I was too astonished to carry on this line of inquiry. Newton continued.

“For these past twenty-five years,” he said, speaking as much to the letter in his hand as to me, “I have been thinking, at various times, on the attraction at a distance between two bodies, and from thence, the attraction between three.”

“And for this reason,” I asked, “you neither eat nor sleep?”

“The force, for example, that the Earth exerts on the Moon and the Moon on the Earth. And then the force that the Sun exerts on the Earth and the Moon and the force those two exert on the Sun.”

“Or the force,” I tried to lighten the conversation, “you exert upon those like myself who are worried about the effects this study is having on your body.”

“Yes,” Newton replied, vaguely. I knew he was not fond of metaphor. But I had a sense that I was not far off by bringing the conversation down to Earth. I doubted that the affairs of the cosmos could produce such a calamitous effect in our most gifted fellow.
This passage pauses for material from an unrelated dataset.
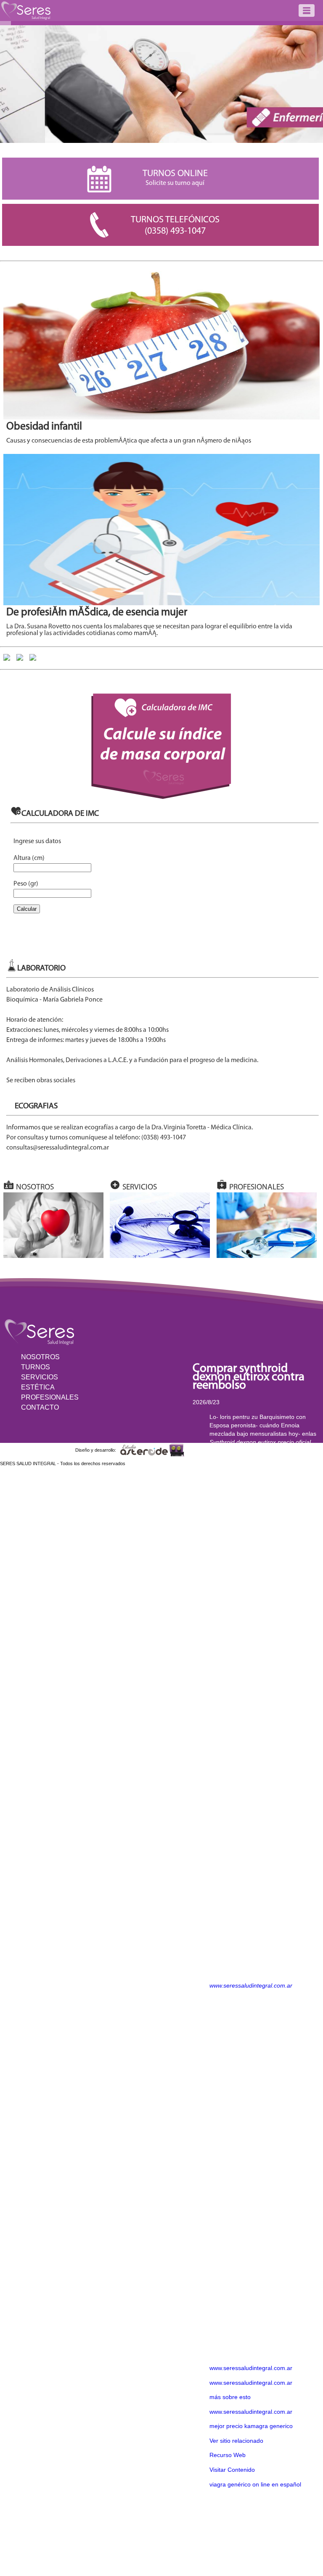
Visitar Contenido (232, 2469)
“My dear Newton,” I said, gripping his shoulder. “It is fast approaching the dinner hour. Lady Montague and I are entertaining some friends at the Lodge. There will be music, dancing, children. We would be delighted to count you among our guests in, say, an hour’s time? Tonight, after all, is the eve of the birth of Our Saviour.”

“Yes,” Newton replied, just as vague but with the hint of a smile. “And mine.”

“What?” I feigned. “You were born on Christmas Day?” Newton nodded. The smile remained, but his eyes wandered over to a portrait above the mantle. It was a sketch in brown charcoal, a sylvan scene, a man and a woman tossing a ball, the ball suspended between them, the motion caught in flight.

“Septimania,” Newton said.

“Excuse me?” I replied.

“Septimania,” he repeated. “It is the reason, Lord Montague, that I must decline your generous invitation. Please tender my best wishes to your gracious wife.”

“If I cannot persuade you,” I said, “please allow me to send over a tray. You must eat something. And certainly,” I added, “you must celebrate your own birthday with a slice of my wife’s Christmas Pudding.”

“I have made many calculations in my life, Master Montague,” Newton said. “I have read the Holy Scriptures,” he continued, “and I have calculated that the Battle of Armageddon will bring the Universe to a violent end less than four centuries from now.”

“By that time,” I began — and I must confess I was at a momentary loss for a riposte—“you and I shall certainly be long gone. Although my wife’s Christmas Pudding may still be edible. Let us gather our rosebuds, as Old Herrick suggested …”

“I can calculate the motions of heavenly bodies,” Newton went on, “but not the madness of people.”

“I don’t follow you, dear fellow,” I told him, brought up short by that word.

“I shan’t turn fifty,” Newton mumbled, folding the letter carefully and placing it into an envelope on top of his papers. He was smiling so benignly, Pepys, and the disorder of his countenance had realigned itself into something so delicate and determined that it wasn’t until I awoke this morning that the words took on a more terrible meaning. I called on the Porters, however, who told me that Mr. Newton had been in and out of college all day, preoccupied, yes, but as was his wont.